Stored records:
====

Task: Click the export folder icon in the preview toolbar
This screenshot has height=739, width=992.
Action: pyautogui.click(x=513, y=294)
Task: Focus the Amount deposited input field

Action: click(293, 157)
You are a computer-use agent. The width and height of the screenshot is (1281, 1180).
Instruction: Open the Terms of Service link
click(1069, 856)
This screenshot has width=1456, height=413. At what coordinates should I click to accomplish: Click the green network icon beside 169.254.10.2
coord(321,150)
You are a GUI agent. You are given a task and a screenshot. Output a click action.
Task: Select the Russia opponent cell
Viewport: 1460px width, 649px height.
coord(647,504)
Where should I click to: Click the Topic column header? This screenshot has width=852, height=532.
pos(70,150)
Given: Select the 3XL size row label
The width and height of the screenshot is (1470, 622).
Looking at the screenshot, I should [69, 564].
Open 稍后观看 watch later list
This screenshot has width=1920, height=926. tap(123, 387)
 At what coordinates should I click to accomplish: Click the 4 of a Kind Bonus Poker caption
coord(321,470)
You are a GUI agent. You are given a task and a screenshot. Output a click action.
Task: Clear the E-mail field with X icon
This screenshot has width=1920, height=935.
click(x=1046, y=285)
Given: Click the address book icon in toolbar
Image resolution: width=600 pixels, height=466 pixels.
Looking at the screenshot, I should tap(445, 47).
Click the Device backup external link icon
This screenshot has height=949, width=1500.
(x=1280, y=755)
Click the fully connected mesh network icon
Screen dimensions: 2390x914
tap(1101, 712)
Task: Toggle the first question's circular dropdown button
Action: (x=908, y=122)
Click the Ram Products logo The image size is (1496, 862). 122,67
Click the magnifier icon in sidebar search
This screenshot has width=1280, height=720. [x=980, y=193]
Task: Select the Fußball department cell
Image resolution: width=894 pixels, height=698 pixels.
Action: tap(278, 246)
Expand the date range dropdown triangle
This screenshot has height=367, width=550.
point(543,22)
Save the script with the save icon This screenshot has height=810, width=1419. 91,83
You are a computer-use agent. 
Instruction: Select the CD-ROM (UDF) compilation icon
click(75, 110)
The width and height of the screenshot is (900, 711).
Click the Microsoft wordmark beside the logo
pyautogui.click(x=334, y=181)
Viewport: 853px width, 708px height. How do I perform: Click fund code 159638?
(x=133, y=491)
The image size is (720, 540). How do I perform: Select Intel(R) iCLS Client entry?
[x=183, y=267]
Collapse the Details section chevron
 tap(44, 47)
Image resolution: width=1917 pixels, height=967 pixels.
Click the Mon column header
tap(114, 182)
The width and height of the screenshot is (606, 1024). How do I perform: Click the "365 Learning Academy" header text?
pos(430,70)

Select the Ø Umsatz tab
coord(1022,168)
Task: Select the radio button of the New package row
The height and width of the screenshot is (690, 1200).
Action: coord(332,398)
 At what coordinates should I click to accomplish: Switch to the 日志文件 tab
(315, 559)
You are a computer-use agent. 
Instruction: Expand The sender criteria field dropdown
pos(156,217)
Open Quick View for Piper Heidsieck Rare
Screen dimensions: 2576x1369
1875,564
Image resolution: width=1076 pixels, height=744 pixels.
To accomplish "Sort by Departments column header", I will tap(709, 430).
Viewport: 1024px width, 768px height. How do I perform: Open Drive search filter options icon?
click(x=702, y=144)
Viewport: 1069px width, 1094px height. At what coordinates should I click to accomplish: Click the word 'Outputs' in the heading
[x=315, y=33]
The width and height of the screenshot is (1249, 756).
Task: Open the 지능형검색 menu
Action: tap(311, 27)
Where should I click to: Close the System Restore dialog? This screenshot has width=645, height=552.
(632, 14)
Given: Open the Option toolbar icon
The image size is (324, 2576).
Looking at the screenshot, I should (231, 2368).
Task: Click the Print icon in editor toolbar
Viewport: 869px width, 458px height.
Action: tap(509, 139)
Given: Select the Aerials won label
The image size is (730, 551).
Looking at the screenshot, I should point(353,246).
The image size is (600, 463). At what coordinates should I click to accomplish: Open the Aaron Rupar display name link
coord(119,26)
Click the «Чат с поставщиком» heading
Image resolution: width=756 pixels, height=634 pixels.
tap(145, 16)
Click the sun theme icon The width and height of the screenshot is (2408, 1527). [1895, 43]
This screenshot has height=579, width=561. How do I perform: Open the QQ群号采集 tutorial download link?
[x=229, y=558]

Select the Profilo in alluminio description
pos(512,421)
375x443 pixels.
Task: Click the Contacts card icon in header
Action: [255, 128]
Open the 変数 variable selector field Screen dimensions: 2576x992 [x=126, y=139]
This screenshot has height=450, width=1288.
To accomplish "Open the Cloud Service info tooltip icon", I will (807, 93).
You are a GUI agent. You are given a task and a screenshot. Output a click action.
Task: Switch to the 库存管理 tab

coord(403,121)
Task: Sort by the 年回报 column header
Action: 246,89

====

▶ **Exercise goal**
Collect every line with the string "cell" from the records, and copy each.

▶ **Result of the exercise**
Task: Select the Russia opponent cell
Task: Select the Fußball department cell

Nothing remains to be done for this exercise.